Still, inconsistency in the nature and quality of care offered by PHPs in different states is also a significant issue, Baron acknowledged. A few programs, like Utah’s, are directly affiliated with the state medical board, which could discourage doctors from seeking help, he said. “It makes it worrisome to me,” Baron said. The variability “is there. We know it’s there, but we’re working to change it, to improve it.”
The Federation of State Physician Health Programs has recently developed an initiative to assess PHPs, which will roll out soon. Bundy told Undark the program aims to assess how well PHPs adhere to best practices. “Going back to that opacity versus transparency, you’ve got to make the rules of the game apparent to everyone, right, so that we can all sing from the same choir book, so to speak. And that’s what we’re trying to do.” (J. Wesley Boyd, a former PHP associate director turned critic of the organizations, said he did not believe past audits of the programs were objective because they are conducted by individuals already involved in this field.)
After the conversation with her psychiatrist, McKeown went into treatment, this time overseen by the State Medical Board of Ohio rather than the PHP. Her license was suspended for 90 days, and she spent four weeks in inpatient therapy, two months in outpatient, and acquired a sponsor, whose role it was to support her in her recovery. Before she returned to practice, three separate psychiatrists, two of whom specialized in addiction, evaluated her mental state. They all agreed that she should continue in medicine. She’s now partway through a five-year monitoring process managed by the PHP, and just started a new job in Tennessee, where her monitoring is done by the Tennessee PHP.
She has developed a healthier attitude to her work, she told Undark, and now volunteers for the Dr. Lorna Breen Heroes’ Foundation, which seeks to reduce physician burnout and support mental health, in addition to her job as a surgeon. “I love to operate. I love to be able to take care of patients in times where it’s probably the scariest moment in their life,” she said. But she added, “I also knew that if I got my hand cut off in an accident tomorrow, I would find I have another purpose too, which is doing a lot of this advocacy work.”

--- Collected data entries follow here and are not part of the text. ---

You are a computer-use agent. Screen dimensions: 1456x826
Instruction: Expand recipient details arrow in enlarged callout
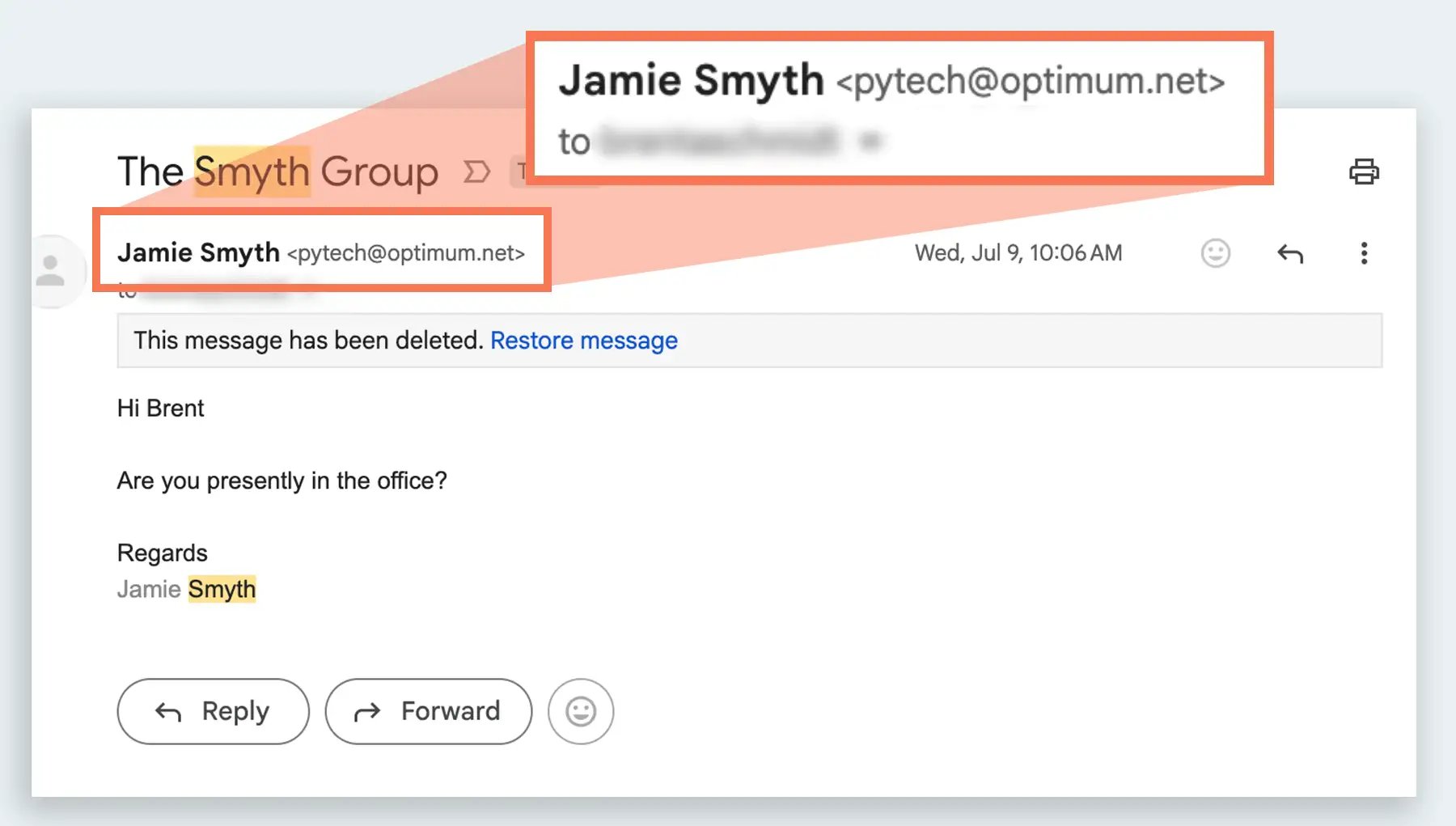870,142
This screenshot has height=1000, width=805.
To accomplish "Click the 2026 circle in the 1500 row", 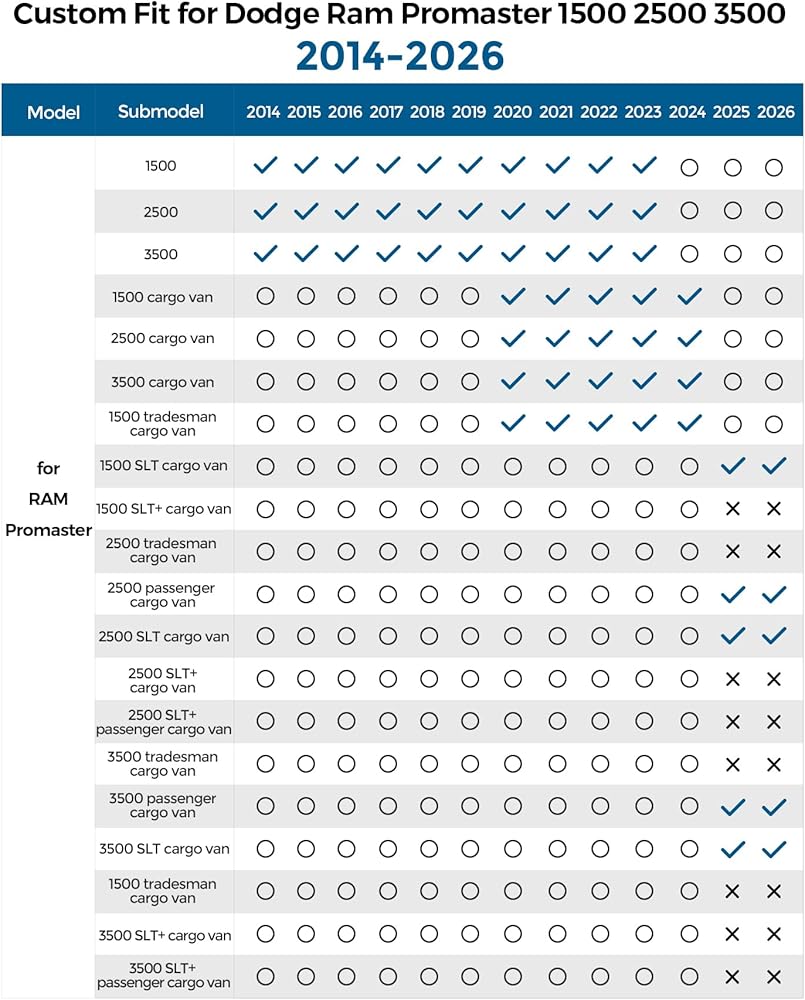I will click(x=774, y=168).
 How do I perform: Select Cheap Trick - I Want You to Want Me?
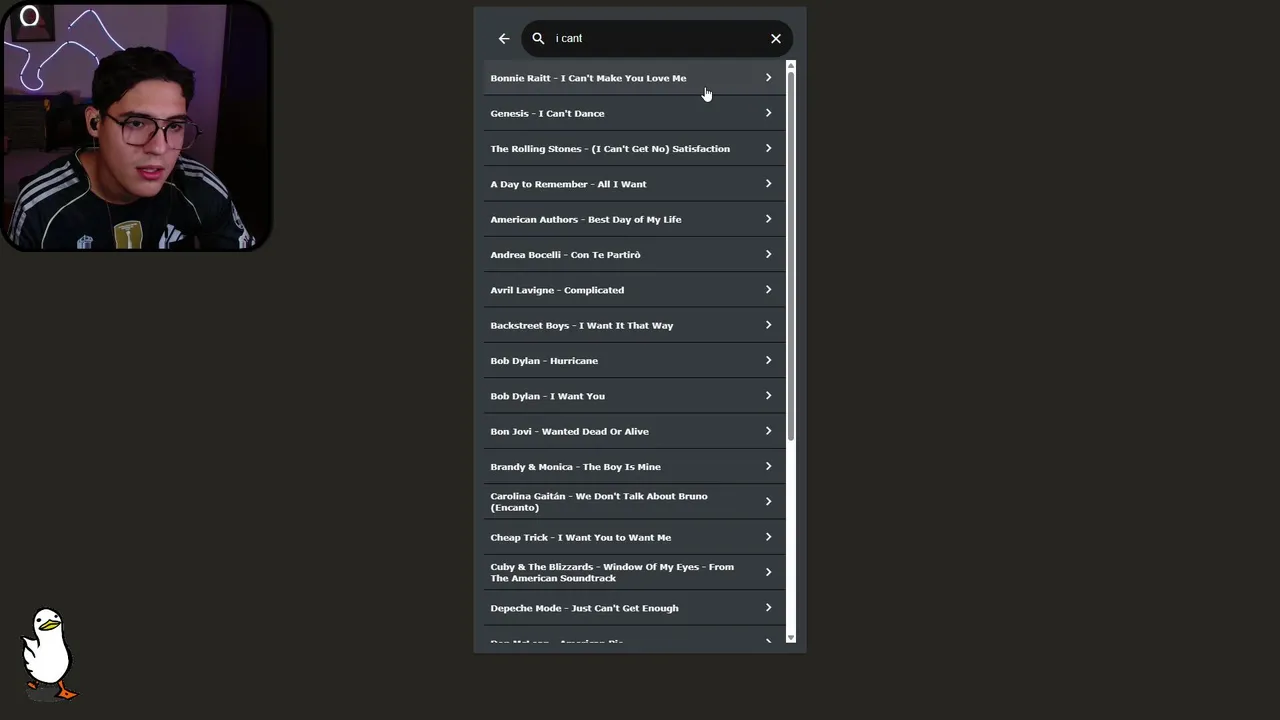(x=580, y=538)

For McKeown, even though participating in the PHP was difficult, it was also, in the end, lifesaving. She wants to speak out about it because when she was at her lowest point, she only found negative critiques of the programs. “There’s been a lot of bad stories, a lot of scary stories out there,” she said, “Some of them might very well be true, but I think it’s sort of creating a little bit of a poisoning the well for people who really do probably need the help.”
“Because I think if you really embrace it,” she added, “there are people who do want you to get better.”
If you or someone you know needs help, the national Suicide and Crisis Lifeline in the U.S. is available by calling or texting 988. There is also an online chat at 988lifeline.org.
UPDATE: A previous version of this piece misspelled the first name of a head and neck surgeon. Her name is Frances Mei Hardin, not Francis. The piece also referred to Sarah Wakeman as an assistant professor at Harvard Medical School. She is now an associate professor.